Experts call for stepped-up support to help hard-hit enterprises from COVID

SAIC employees inspect cars on an assembly line in Shanghai in February. (PHOTO / XINHUA)

China's manufacturing activity contracted in April due to a resurgence in domestic COVID-19 infections coupled with uncertainties brought about by geopolitical tensions.

Experts called for stepped-up policy support to help hard-hit enterprises resume production, smoothen logistic channels and ensure the stability of industrial and supply chains to further invigorate the economy and shore up market confidence.

The production and operation of enterprises will gradually improve as the pandemic increasingly comes under better control along with the government's vigorous measures to stabilize economic growth, they added.

The purchasing managers' index for China's manufacturing sector came in at 47.4 in April, down from 49.5 in March, marking the lowest reading since March 2020, data from the National Bureau of Statistics showed on Saturday. A PMI reading above 50 indicates expansion, while a reading below that number reflects contraction.

The sub-index for production stood at 44.4 in April, down 5.1 percentage points from the reading in March. The sub-index for new orders came in at 42.6 versus 48.8 a month earlier.

Many enterprises have reported rising difficulties in logistics and transportation, the supply of key raw materials and components, sales of finished products, and inventory backlogs, said Zhao Qinghe, a senior statistician with the NBS.

However, high-tech manufacturing and consumer goods manufacturing remained relatively stable, as the PMI for high-end manufacturing stood at 50.1, a slight decline of 0.3 percentage points from March and staying in expansionary territory. Its sub-index for production increased 1.1 percentage points from the previous month.

China's non-manufacturing PMI was at 41.9 in April, down from 48.4 in March. The resurgence in COVID-19 cases affected the services sector the most in April, as 19 of the 21 segments surveyed, such as transportation, catering and accommodation, were in the contraction range.

"The fundamentals of China's long-term sound economic growth have not changed, and the related departments have further coordinated the epidemic prevention and the smooth supply of goods, stepped up policy support to help enterprises tide over difficulties, which helps boost business confidence," Zhao said.

Noting China's economy is still confronting the triple pressure of demand contraction, supply shocks and weakening expectations, Wen Bin, chief researcher at China Minsheng Bank, said the country should ratchet up efforts to help companies resume operations in regions hit hard by the pandemic, ensure smooth operation of logistics, and stabilize industrial and supply chains.
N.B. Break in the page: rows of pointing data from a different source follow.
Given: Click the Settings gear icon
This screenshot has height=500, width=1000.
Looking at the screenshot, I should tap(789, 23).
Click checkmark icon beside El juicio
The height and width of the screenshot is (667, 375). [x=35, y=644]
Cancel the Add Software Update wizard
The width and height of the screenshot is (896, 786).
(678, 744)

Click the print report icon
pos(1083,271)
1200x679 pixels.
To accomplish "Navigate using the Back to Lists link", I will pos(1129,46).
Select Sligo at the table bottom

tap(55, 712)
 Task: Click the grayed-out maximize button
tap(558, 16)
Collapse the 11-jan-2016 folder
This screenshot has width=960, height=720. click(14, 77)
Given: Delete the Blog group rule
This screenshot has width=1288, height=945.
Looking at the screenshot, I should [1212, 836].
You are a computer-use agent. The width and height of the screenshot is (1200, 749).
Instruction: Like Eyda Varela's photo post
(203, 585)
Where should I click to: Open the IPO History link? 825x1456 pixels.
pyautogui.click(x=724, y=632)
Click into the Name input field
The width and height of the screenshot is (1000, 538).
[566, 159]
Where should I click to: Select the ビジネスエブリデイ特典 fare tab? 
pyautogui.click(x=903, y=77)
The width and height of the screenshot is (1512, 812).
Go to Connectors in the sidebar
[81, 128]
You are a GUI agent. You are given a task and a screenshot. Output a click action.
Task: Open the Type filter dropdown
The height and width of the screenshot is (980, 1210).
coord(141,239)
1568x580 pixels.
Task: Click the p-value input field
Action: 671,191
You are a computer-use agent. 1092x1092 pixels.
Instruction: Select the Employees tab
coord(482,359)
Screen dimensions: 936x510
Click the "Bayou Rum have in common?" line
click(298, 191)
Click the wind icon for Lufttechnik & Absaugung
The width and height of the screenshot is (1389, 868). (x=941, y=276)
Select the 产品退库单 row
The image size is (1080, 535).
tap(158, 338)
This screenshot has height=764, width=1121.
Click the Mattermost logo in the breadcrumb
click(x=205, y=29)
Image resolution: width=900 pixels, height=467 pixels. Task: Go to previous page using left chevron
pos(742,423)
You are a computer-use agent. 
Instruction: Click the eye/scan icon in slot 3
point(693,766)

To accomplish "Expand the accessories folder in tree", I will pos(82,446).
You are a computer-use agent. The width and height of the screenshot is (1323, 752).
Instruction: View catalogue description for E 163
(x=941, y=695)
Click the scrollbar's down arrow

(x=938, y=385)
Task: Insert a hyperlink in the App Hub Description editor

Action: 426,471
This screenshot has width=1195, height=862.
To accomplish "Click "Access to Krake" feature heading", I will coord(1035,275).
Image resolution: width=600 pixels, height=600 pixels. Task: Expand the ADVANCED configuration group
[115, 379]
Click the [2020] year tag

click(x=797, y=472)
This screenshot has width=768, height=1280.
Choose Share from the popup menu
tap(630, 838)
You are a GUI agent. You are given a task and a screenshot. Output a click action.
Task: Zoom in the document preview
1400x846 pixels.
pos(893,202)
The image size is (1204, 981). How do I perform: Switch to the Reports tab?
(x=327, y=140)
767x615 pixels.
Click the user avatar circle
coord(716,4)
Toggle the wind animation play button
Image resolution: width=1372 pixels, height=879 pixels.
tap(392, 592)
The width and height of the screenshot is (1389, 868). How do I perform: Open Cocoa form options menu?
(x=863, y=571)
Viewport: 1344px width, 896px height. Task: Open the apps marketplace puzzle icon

More efforts should be made to expand domestic demand, promote infrastructure construction, and bolster the recovery of consumption to keep the country's economy running within a reasonable range, Wen added.

A meeting of the Political Bureau of the Communist Party of China Central Committee on Friday stressed the importance of economic stability and securing and improving people's livelihoods, as the country's economy faces growing complexities and uncertainties.

As China continues to take strict epidemic prevention and control measures, it has taken solid steps to smoothen transport and logistics services, and accelerate the building of a unified domestic market.